_Exercise description_.
Start at the line containing "Open Calendars in" and transcribe every line exactly through the end of the records below, and only those lines.

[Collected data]
■ ■ ■
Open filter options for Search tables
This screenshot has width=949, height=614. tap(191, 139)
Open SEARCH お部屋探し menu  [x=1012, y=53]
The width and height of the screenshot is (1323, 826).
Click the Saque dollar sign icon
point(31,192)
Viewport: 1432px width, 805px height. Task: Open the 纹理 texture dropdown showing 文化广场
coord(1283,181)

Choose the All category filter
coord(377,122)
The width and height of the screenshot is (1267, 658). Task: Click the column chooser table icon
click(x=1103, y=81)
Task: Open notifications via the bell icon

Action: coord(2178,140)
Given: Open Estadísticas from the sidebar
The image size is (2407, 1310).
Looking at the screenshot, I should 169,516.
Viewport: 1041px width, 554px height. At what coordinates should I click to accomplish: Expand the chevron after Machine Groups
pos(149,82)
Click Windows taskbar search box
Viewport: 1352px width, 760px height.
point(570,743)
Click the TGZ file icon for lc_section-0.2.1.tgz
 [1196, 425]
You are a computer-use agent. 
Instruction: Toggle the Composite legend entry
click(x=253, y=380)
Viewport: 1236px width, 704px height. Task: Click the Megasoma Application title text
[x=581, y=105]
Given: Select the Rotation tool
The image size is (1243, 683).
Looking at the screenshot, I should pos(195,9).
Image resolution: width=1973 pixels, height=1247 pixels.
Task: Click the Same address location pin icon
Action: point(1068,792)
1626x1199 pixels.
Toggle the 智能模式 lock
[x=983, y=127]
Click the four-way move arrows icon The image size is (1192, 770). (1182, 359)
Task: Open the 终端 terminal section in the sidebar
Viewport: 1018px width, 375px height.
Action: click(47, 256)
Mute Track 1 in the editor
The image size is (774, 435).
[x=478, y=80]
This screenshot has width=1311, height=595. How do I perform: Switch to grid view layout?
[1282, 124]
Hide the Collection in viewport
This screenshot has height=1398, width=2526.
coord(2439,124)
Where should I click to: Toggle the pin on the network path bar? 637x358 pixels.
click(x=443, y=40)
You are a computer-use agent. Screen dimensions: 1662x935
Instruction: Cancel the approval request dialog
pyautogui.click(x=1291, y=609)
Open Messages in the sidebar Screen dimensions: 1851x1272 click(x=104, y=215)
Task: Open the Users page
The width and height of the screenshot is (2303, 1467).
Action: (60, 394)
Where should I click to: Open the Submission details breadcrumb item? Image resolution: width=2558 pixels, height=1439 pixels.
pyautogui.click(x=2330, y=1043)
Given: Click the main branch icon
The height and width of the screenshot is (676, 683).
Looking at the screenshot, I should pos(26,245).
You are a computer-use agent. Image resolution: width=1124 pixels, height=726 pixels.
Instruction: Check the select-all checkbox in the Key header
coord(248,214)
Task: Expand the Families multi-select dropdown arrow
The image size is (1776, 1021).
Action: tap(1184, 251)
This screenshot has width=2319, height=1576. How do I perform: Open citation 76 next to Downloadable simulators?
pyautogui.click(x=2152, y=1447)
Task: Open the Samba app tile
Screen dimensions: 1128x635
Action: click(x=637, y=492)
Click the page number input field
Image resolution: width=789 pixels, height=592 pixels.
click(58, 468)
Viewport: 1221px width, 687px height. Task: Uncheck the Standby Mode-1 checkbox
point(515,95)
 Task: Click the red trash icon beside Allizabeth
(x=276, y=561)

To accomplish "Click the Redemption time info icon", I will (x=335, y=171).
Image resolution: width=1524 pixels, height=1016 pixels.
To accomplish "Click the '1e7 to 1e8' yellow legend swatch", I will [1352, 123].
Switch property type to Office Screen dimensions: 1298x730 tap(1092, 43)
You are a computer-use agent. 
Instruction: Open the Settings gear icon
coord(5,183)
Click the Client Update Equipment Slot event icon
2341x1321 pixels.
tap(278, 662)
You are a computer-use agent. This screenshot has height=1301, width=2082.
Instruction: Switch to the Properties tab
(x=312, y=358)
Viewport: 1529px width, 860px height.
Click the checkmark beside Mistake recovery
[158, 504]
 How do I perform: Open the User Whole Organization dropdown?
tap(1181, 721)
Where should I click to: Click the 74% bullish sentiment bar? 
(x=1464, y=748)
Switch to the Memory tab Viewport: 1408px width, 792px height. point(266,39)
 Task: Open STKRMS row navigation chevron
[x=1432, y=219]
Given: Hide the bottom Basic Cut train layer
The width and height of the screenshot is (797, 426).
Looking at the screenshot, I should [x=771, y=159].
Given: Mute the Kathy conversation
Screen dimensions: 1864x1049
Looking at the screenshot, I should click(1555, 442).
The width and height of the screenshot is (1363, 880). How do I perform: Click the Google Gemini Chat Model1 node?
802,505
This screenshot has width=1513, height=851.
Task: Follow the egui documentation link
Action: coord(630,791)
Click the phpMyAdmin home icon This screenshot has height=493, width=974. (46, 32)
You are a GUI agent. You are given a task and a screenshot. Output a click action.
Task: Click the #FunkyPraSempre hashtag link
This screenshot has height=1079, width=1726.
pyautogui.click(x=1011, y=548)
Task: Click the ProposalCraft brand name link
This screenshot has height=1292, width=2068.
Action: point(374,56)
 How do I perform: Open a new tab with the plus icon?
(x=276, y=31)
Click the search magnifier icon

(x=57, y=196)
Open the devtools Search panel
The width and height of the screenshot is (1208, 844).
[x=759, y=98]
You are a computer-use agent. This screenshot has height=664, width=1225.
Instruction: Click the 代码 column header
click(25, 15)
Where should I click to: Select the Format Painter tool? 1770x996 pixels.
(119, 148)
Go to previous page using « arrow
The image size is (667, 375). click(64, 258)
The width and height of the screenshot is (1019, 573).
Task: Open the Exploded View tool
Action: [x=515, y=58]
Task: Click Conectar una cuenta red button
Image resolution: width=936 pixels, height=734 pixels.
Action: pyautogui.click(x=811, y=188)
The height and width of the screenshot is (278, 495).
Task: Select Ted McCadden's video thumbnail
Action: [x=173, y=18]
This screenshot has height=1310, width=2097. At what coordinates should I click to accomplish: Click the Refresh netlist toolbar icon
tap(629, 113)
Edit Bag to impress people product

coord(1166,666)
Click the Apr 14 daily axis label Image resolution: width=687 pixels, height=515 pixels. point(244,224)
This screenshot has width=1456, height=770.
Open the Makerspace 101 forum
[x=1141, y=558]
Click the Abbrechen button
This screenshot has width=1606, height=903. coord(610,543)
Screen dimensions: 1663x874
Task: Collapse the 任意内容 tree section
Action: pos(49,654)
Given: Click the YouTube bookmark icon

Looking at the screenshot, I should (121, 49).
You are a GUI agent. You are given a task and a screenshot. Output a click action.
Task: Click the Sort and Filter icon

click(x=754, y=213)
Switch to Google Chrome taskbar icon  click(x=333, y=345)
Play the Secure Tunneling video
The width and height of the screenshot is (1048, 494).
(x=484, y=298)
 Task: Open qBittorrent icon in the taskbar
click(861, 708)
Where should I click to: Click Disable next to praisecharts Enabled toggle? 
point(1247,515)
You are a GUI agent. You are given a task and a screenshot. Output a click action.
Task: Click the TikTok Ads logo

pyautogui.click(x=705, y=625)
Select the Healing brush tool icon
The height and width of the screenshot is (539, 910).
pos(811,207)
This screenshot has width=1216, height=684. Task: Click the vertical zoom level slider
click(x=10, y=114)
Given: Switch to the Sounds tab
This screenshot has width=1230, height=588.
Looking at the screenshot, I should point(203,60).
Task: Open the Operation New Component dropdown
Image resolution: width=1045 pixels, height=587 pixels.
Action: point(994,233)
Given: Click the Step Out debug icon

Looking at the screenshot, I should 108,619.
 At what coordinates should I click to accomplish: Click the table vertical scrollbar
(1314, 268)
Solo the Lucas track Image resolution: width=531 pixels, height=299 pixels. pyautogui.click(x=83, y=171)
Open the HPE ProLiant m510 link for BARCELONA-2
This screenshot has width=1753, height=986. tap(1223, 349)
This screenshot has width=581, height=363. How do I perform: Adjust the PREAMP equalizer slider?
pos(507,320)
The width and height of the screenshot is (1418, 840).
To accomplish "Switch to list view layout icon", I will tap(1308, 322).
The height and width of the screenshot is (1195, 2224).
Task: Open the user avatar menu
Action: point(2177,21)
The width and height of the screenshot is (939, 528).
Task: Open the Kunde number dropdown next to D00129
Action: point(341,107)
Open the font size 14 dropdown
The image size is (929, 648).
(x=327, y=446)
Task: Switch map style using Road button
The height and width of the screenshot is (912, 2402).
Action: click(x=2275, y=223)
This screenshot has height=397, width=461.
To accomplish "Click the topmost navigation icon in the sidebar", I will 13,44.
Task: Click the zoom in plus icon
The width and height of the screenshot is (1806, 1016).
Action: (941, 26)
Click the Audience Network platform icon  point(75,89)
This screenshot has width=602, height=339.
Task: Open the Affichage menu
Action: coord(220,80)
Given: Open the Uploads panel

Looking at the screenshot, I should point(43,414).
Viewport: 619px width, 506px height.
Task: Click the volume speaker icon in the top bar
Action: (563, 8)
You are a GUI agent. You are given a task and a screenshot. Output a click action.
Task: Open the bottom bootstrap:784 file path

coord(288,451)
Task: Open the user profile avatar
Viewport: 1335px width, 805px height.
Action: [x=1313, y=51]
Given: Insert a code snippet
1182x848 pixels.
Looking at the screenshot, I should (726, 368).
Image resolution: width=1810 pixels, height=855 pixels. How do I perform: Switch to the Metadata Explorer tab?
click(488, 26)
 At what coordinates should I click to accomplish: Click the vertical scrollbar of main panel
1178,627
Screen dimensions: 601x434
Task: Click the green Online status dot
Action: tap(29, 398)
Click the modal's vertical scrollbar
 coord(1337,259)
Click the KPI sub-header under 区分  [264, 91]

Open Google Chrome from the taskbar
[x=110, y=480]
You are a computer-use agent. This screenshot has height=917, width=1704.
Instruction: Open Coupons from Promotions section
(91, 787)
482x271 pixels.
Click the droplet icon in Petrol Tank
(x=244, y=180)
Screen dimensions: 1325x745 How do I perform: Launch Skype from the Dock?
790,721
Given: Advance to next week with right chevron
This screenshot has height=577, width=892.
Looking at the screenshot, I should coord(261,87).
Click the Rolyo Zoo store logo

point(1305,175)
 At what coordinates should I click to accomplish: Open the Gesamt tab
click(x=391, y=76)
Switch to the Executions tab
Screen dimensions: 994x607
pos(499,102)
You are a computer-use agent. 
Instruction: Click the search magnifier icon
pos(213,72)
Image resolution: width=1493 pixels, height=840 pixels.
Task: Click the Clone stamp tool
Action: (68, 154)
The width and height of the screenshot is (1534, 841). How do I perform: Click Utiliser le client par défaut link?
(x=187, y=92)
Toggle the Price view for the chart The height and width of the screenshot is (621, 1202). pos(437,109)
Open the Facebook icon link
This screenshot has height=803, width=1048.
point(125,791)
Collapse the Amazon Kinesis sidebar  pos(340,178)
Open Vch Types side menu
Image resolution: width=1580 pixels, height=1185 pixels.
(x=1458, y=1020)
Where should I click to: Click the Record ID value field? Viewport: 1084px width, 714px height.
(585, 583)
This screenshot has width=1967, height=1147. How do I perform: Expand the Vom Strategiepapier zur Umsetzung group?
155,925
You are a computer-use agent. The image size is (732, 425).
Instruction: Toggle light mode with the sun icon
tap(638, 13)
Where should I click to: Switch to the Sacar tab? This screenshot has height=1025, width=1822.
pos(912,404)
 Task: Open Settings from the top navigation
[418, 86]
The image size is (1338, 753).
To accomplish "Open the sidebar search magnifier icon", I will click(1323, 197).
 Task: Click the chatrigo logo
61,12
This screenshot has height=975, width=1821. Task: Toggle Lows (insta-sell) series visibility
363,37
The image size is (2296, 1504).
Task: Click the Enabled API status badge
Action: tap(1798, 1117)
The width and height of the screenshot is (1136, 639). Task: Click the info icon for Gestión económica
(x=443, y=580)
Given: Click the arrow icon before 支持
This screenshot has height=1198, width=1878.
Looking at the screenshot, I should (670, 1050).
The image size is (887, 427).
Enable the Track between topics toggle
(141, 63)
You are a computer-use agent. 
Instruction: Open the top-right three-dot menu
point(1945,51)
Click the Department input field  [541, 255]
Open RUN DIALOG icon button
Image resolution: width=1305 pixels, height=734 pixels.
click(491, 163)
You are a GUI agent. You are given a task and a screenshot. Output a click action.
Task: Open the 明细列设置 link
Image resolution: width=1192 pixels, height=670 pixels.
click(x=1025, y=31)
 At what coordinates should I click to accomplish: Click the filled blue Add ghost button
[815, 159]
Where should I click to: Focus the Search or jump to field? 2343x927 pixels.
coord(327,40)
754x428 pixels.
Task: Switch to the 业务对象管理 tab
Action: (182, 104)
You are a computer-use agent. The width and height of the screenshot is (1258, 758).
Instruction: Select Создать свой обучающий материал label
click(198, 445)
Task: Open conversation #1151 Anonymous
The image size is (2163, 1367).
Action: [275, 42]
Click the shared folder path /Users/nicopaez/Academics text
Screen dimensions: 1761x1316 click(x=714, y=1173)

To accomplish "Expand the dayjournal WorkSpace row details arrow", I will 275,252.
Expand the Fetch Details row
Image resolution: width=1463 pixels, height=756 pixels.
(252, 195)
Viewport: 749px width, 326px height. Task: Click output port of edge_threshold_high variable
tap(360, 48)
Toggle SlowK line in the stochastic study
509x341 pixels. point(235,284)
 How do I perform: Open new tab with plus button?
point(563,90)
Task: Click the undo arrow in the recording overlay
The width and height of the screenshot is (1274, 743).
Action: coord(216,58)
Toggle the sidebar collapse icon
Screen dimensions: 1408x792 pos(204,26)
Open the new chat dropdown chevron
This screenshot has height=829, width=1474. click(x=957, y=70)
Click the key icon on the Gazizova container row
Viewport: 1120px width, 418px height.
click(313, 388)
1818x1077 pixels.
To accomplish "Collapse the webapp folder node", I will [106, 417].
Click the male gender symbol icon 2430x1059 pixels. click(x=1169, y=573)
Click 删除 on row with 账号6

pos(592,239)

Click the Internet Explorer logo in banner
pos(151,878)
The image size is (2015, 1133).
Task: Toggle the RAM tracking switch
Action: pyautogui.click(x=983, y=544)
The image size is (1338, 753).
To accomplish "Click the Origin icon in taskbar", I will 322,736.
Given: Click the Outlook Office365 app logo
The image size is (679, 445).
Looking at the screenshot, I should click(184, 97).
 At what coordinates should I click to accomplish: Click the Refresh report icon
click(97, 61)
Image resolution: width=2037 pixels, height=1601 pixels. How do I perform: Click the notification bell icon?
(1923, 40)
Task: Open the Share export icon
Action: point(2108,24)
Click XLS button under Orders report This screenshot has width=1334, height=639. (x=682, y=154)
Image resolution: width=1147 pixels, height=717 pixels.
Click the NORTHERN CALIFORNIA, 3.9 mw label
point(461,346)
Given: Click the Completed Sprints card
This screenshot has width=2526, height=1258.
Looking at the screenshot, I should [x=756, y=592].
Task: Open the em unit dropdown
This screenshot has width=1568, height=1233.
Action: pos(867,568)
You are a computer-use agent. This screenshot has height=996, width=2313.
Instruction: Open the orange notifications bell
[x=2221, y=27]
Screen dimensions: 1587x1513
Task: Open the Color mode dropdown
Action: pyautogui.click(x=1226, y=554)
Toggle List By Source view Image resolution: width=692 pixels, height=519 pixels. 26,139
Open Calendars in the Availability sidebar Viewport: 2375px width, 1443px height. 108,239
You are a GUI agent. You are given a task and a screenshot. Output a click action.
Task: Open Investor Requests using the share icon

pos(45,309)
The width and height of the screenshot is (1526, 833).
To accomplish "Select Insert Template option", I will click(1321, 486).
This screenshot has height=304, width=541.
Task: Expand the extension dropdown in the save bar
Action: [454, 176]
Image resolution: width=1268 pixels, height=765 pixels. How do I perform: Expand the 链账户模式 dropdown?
■ ■ ■
_Final answer_.
Open Calendars in the Availability sidebar Viewport: 2375px width, 1443px height. 108,239
You are a GUI agent. You are given a task and a screenshot. Output a click action.
Task: Open Investor Requests using the share icon

pos(45,309)
The width and height of the screenshot is (1526, 833).
To accomplish "Select Insert Template option", I will click(1321, 486).
This screenshot has height=304, width=541.
Task: Expand the extension dropdown in the save bar
Action: [454, 176]
Image resolution: width=1268 pixels, height=765 pixels. How do I perform: Expand the 链账户模式 dropdown?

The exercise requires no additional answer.